### Description of the task
Provide again, from the entries below, every line from the one containing "Given: Expand the prueba workspace selector" through the one containing "Open new tab", exactly as written, and no other line.

--------------------------------

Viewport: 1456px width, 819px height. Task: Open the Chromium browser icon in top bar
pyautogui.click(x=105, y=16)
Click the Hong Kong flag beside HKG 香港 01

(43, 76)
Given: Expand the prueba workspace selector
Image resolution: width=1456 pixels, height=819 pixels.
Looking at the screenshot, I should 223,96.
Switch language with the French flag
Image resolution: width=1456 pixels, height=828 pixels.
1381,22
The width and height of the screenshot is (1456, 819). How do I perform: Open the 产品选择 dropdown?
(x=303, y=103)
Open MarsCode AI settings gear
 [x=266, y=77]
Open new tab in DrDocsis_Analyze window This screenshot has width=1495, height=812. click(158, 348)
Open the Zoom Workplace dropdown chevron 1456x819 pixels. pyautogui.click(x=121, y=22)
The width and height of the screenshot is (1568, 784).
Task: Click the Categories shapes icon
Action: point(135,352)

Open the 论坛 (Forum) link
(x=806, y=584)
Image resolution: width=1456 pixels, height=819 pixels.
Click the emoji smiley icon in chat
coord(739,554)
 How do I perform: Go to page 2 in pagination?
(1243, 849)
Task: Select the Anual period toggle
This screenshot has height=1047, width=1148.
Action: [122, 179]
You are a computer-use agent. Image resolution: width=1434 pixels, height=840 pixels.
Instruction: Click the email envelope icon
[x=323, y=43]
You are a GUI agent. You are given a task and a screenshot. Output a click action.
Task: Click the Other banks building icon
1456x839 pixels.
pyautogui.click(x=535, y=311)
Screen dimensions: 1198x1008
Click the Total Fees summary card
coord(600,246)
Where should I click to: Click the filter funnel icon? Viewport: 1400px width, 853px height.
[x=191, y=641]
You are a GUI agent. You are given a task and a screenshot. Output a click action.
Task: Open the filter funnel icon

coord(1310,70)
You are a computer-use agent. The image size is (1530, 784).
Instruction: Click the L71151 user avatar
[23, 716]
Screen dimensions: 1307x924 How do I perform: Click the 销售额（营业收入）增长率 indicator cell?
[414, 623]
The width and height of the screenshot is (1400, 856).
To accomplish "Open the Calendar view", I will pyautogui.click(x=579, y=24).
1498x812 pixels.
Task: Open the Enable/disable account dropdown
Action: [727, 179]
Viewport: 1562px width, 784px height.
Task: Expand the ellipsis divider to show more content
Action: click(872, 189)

--------------------------------

### Exercise result
Given: Expand the prueba workspace selector
Image resolution: width=1456 pixels, height=819 pixels.
Looking at the screenshot, I should 223,96.
Switch language with the French flag
Image resolution: width=1456 pixels, height=828 pixels.
1381,22
The width and height of the screenshot is (1456, 819). How do I perform: Open the 产品选择 dropdown?
(x=303, y=103)
Open MarsCode AI settings gear
 [x=266, y=77]
Open new tab in DrDocsis_Analyze window This screenshot has width=1495, height=812. click(158, 348)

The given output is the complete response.